EXERCISE
Tally the lines in the items below that contain the string "button", counting only matches in the same case. Reply with the number alone.

BEGIN GIVEN ENTRIES

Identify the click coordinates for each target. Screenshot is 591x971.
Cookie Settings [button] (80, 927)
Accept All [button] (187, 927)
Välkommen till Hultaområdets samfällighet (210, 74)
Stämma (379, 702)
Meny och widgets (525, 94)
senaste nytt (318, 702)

END GIVEN ENTRIES

EXERCISE SOLUTION
2